### Article
* * *
Editor’s Note: This article appears in a somewhat shorter form in the Winter 2012 issue of Xcell Journal magazine (Click Here) to see the article in this issue), and it is reproduced here in its expanded form with the kind permission of the folks at Xilinx.

Introduction
Conversion efficiency is driving FPGA system designers away from the use of linear regulators and toward the use of switch mode DCDC converters.  While switch-mode DCDCs offer dramatic increases in efficiency, they also require a much more complex design, increase part count and footprint, and most significantly for high-speed IO, switch-mode DCDC converters are a source of noise.

This article describes the various components of noise in a switch-mode DCDC converter and demonstrates how PowerSoCs can minimize those components.  The article further shows design examples and demonstrates how PowerSoCs can power high speed IO with performance equivalent to or better than Linear Regulators.

Simple model of a step-down DCDC converter
A very simple synchronous switch-mode DCDC converter consists of a pair of MOSFET switches, an inductor, and input and output filter capacitors. Figure 1 shows the converter during the switching cycle and its associated DC and AC current paths.  When SW1 is closed (SW2 open) current flows from the source though the inductor and to the load, the input and output filter capacitors “shunt’ the high frequency AC currents.  When SW2 is closed (SW1 open) energy stored in the inductor sources the current to the load through the second half of the switching cycle. The opening and closing of these switches and flow of the high frequency AC currents create noise.

Figure 1. Simplified synchronous step-down DCDC converter
during the full switching cycle.  The solid red line shows the
flow of “DC” currents while the dotted red line shows
the flow of high frequency AC current.

Key components of DCDC noise and mitigation strategies
A step-down DCDC converter effectively “chops up” a DC voltage into an AC voltage and then filters it back to a pseudo DC voltage.  This process introduces noise of four different types:

  1. Ripple voltage on the converter DC output.
  2. Ripple voltage on the converter input supply
  3. Radiated EMI
  4. Conducted EMI

Output Voltage Ripple
Every passive electrical component has besides its basic function (resistance, capacitance, inductance), a parasitic components of the other two: an equivalent series resistance (ESR) and an equivalent series inductance(ESL) in the case of a capacitor.  For a resistor, an equivalent series inductance and an equivalent parallel capacitance are present as well.

Output ripple is the by-product of the shunting off, or flow, of the AC ripple current through the output filter capacitor.  Figure 2 shows the small signal model of the output filter capacitor and the contribution each element of the model to the output ripple waveform.  Note that the ESL of the output filter capacitor combines with the parasitic inductance of the PCB traces return, and the internal parasitic inductance of the converter, to create the total ESL of the output filter loop.  The ESL creates the large high frequency spikes through inductive “ringing”.

Figure 2. Output voltage ripple components and sources.

Most DCDC converter supplier datasheets show low-pass filtered ripple waveforms and are thus generally unreliable as an indication of the actual ripple that would be measured on the PCB for a given application.
* * *
### Recorded information

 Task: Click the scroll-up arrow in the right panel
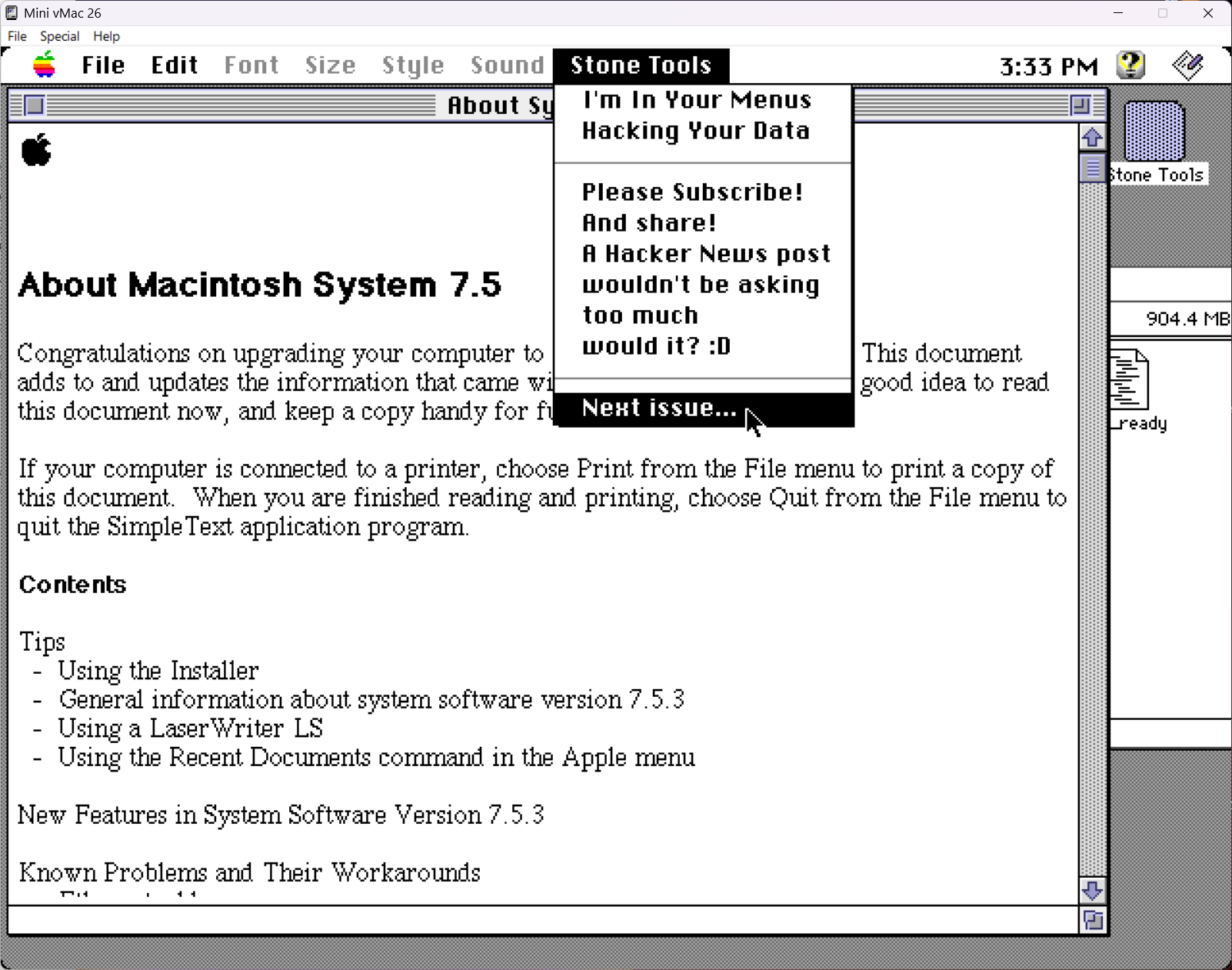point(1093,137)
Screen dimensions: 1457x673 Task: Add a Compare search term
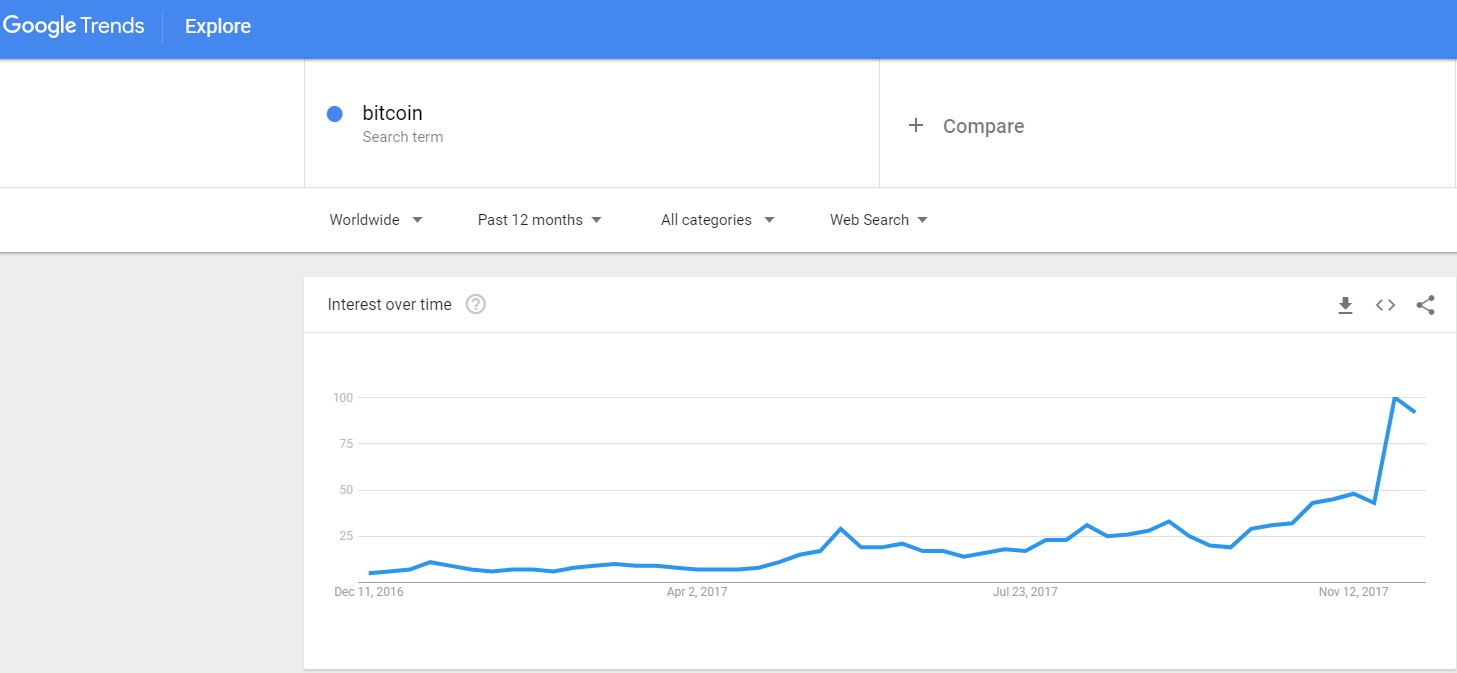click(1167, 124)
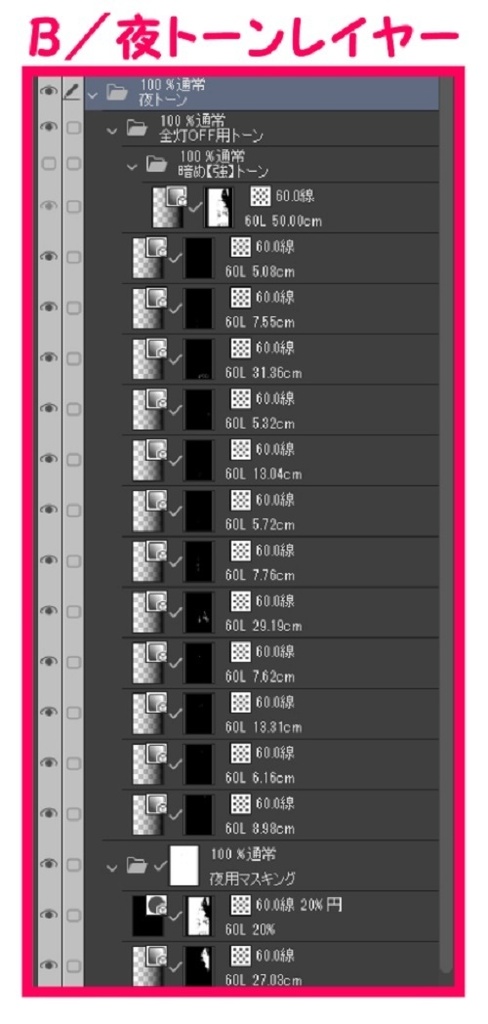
* * *
### Exercise objective
Retype the passage of the article on DCDC converter noise from "Introduction" up to and including "than Linear Regulators.".

### Output for this exercise
Introduction
Conversion efficiency is driving FPGA system designers away from the use of linear regulators and toward the use of switch mode DCDC converters.  While switch-mode DCDCs offer dramatic increases in efficiency, they also require a much more complex design, increase part count and footprint, and most significantly for high-speed IO, switch-mode DCDC converters are a source of noise.

This article describes the various components of noise in a switch-mode DCDC converter and demonstrates how PowerSoCs can minimize those components.  The article further shows design examples and demonstrates how PowerSoCs can power high speed IO with performance equivalent to or better than Linear Regulators.